(PROVIDED PASSAGE)
◇ ◇ ◇ ◇ ◇ ◇ ◇
Happily, fedgazette editor Ronald A. Wirtz  has a piece on the website of the Federal Reserve Bank of Minneapolis that digs  into data regarding some of the fuel efficiency savings that the country could gain from Cash for Clunkers.

Wirtz looked at the program in Minnesota, Montana, North Dakota, South Dakota, Wisconsin and the Upper Peninsula of Michigan. He found that gas efficiency gains were genuine, but the devil was in the details. Explained Wirtz:

“Average fuel efficiency between trade-ins and newly purchased vehicles rose about 50 percent, from roughly 15.5 miles per gallon to 24.

“But that covers up a lot of variation, part of which suggests a sop to owners of older, typically larger vehicles who used the opportunity to upgrade to something with only marginally better gas mileage.

“For example, about one quarter of the new vehicles purchased through the clunker program in the Upper Peninsula and the Dakotas had fuel efficiency gains of four miles per gallon or less. In many cases, older trucks and SUVs were simply traded in for newer but only marginally more fuel-efficient versions. Only 10 percent of all vehicles bought in the district under the program got 30 mpg or better.”  (see Chart 1).

The gains shouldn’t  be brushed aside, of course. As Wirtz is careful to note, even seemingly small fuel efficiency upgrades can save enormous amounts of fuel, which becomes more evident when using “Gallons per Thousand Miles” rather than “Miles per Gallon.”

Is Faster Better?

April 13, 2010

One of the most significant measures currently being applied to stimulus spending is the speed with which dollars are put to work. We get that. It doesn’t stimulate the economy very much today, to spend money next year. But there’s a delicate balance here. The Recovery Act also suggests that states should be looking toward the long-term benefits of the dollars spent. And that’s not easy to do, if the primary goal is to crank the dollars out as quickly a possible.

Former Governor Tim Kaine

Perhaps the best example of this tension is the October back and forth between Congressman James Oberstar, Chairman of the U.S. House Committee on Transportation and Infrastructure and former Governor of Virginia Tim Kaine. Oberstar complained that Virginia was the slowest of the states in getting its transportation funding out into the field. Kaine responded that his state was different from others, in that it was using its ARRA money to create new projects, not just to keep old ones going. What’s more, he pointed to the careful thoughtful process Virginia uses to make sure its infrastructure dollars are well spent.

We asked some transportation officials in Virginia about the exchange, and were struck by something that chief financial officer Reta Busher said regarding the challenges of transportation management, “The short term nature of what we are dealing with is troublesome in a business where a project can take anywhere from 18 months to 5 years.”

We think there’s an important point in having a range of different measures. If you concentrate too much on speed, then quality may be sacrificed, as we wrote in a column in Governing magazine. With a range of measures, no one element gets an inordinate or inappropriate amount of focus. It’s fine to measure speed, but that information also has to be weighted against how well the services are working — or what the dollars are accomplishing — in the long run.

A new report on measuring energy savings

April 7, 2010

With roughly $25 billion flowing out of the stimulus package to various energy efficiency programs, there’s a compelling need to measure and evaluate energy savings.

A new report from the Alliance to Save Energy asks:  “Are taxpayers, ratepayers, shareholders and property owners getting their money’s worth?” “Are energy savings and other benefits, such as air pollution and greenhouse gas reductions and enhanced reliability of electric grids, being delivered?”
◇ ◇ ◇ ◇ ◇ ◇ ◇
(INSTRUCTION 1)
Rewrite the stimulus passage starting with "Happily, fedgazette editor" and going on through "Cash for Clunkers.", swapping "Cash for Clunkers" for "the Car Allowance Rebate System".
(INSTRUCTION 2)
In the stimulus passage, how long does Reta Busher say a transportation project can take?
◇ ◇ ◇ ◇ ◇ ◇ ◇
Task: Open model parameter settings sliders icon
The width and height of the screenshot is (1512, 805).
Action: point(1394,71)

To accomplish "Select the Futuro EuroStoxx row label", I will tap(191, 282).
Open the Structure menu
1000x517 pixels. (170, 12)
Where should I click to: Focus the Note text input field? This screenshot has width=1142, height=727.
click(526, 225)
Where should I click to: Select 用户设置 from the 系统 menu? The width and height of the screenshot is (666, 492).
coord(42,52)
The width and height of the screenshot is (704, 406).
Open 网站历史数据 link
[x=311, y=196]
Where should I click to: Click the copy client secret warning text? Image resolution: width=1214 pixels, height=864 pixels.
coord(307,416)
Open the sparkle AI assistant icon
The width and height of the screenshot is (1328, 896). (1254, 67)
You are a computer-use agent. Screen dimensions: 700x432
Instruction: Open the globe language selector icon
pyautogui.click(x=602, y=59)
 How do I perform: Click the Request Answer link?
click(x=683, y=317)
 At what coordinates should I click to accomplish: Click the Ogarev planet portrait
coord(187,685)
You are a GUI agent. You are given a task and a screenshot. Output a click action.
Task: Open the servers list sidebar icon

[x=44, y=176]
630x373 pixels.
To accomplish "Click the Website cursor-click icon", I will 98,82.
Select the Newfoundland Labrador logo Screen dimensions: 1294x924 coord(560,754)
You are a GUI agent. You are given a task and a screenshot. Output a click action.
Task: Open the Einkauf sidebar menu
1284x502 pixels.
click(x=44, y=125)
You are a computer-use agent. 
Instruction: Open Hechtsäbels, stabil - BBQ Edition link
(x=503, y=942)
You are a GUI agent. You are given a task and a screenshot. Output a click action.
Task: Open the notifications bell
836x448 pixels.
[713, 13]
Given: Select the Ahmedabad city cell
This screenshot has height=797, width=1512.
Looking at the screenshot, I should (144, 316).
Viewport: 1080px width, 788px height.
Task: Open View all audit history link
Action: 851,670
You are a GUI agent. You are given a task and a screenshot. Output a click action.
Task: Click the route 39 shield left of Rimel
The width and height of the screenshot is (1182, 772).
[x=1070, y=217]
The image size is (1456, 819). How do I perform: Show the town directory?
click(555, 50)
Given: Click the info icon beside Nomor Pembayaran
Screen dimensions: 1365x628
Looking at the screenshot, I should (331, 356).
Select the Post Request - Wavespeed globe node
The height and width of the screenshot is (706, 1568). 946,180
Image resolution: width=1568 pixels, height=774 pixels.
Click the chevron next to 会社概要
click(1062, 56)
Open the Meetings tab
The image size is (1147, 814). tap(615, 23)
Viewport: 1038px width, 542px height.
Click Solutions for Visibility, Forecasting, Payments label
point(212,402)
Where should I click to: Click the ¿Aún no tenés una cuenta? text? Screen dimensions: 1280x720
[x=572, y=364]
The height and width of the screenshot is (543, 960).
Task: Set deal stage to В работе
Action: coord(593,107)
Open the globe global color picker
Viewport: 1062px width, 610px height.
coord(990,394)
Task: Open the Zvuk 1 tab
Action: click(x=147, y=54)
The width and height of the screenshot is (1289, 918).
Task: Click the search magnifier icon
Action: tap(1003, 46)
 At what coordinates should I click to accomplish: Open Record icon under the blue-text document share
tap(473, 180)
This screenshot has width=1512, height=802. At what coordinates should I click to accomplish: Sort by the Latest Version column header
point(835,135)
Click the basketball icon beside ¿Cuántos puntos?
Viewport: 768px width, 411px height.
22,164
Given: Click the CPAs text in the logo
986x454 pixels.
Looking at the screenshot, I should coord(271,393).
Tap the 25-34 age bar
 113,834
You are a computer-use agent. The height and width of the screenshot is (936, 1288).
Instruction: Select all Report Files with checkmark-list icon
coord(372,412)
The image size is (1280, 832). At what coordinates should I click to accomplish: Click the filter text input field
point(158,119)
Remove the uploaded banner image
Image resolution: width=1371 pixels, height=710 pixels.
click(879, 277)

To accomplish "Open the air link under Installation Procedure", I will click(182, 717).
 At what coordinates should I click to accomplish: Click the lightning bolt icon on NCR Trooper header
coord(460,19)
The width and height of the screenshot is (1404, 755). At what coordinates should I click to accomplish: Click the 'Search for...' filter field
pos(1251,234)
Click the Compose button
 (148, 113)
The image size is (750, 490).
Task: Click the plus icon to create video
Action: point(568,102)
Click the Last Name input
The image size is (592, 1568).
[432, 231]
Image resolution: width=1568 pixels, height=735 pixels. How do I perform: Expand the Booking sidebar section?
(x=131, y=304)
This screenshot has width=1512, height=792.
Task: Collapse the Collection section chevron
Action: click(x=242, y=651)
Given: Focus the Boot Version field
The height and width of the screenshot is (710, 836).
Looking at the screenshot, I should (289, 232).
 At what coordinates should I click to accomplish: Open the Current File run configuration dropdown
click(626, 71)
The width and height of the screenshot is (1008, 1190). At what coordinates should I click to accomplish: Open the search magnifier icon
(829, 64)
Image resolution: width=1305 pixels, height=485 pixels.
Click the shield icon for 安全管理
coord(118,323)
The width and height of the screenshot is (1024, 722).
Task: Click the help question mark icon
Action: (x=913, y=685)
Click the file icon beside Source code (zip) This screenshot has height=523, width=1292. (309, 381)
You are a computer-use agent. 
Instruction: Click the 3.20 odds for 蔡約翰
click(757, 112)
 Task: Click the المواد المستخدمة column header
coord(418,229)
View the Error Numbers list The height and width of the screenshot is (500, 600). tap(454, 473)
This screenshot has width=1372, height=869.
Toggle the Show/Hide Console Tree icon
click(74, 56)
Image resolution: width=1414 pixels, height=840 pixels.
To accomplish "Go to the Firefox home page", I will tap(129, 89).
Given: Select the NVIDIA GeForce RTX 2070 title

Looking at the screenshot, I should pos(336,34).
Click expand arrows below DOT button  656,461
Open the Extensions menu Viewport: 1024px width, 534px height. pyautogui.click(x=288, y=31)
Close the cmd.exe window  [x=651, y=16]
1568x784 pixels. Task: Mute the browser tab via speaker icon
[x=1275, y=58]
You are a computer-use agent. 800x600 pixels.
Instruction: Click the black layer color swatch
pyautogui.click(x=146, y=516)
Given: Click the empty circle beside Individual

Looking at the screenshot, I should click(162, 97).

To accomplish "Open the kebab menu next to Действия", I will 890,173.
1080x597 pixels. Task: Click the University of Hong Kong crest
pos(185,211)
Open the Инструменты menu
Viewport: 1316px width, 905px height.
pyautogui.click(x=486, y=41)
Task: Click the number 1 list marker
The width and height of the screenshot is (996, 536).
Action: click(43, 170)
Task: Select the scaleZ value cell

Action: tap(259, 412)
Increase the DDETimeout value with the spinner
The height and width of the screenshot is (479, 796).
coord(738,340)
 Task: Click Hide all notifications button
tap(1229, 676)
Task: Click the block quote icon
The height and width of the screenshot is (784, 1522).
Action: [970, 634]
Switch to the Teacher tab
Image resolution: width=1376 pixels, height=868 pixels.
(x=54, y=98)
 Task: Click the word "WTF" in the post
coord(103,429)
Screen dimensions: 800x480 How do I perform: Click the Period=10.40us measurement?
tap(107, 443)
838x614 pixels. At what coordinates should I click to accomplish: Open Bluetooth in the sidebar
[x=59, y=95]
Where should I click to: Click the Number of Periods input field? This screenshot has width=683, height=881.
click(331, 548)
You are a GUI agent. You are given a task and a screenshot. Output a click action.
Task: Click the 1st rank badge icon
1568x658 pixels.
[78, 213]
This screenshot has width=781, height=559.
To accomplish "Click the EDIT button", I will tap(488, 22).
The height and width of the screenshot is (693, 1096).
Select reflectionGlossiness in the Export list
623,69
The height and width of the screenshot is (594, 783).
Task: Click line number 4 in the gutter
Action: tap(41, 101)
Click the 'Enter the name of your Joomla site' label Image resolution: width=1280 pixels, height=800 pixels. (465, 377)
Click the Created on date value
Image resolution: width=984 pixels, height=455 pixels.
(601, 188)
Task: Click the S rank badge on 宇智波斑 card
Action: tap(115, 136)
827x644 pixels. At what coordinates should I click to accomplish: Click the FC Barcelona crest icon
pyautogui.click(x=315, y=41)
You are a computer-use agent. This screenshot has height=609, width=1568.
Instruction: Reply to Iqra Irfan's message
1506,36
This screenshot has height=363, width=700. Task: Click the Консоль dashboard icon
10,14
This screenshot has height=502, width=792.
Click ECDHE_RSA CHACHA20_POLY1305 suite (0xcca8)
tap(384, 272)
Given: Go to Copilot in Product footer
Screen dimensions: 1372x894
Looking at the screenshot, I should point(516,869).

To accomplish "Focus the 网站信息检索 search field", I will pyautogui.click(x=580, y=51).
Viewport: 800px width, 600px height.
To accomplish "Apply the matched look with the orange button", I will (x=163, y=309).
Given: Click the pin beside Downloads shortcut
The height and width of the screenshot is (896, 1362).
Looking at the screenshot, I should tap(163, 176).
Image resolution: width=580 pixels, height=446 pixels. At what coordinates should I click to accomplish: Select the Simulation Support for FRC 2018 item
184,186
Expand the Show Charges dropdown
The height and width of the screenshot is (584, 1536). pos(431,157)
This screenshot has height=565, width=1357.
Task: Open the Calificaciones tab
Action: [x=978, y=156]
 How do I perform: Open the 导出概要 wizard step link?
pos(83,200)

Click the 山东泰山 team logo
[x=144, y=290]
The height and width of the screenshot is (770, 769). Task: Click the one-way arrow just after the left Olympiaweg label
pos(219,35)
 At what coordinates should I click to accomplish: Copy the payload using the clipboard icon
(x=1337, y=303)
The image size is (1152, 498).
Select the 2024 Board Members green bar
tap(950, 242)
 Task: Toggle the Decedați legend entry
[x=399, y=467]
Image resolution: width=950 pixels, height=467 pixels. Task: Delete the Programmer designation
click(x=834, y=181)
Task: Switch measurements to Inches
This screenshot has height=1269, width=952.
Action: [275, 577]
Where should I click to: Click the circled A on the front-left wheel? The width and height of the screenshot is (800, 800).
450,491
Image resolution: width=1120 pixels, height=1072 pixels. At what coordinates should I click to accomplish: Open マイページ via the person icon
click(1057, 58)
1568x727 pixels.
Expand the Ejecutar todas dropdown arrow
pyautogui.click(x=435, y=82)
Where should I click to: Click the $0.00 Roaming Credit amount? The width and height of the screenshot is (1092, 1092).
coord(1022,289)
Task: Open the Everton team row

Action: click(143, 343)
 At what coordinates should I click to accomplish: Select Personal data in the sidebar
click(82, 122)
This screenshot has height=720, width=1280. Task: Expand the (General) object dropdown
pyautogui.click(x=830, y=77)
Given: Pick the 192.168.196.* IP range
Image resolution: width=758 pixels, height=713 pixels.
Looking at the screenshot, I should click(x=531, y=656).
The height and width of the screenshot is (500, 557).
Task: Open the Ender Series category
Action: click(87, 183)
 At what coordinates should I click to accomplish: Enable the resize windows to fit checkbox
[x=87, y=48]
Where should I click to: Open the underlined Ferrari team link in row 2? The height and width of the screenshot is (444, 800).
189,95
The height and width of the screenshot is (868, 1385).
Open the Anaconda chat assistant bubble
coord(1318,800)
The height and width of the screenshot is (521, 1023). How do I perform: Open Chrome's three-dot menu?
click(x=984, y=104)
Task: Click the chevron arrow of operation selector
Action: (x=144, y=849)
◇ ◇ ◇ ◇ ◇ ◇ ◇
(WORKED SOLUTION 1)
Happily, fedgazette editor Ronald A. Wirtz  has a piece on the website of the Federal Reserve Bank of Minneapolis that digs  into data regarding some of the fuel efficiency savings that the country could gain from the Car Allowance Rebate System.

(WORKED SOLUTION 2)
Anywhere from 18 months to 5 years.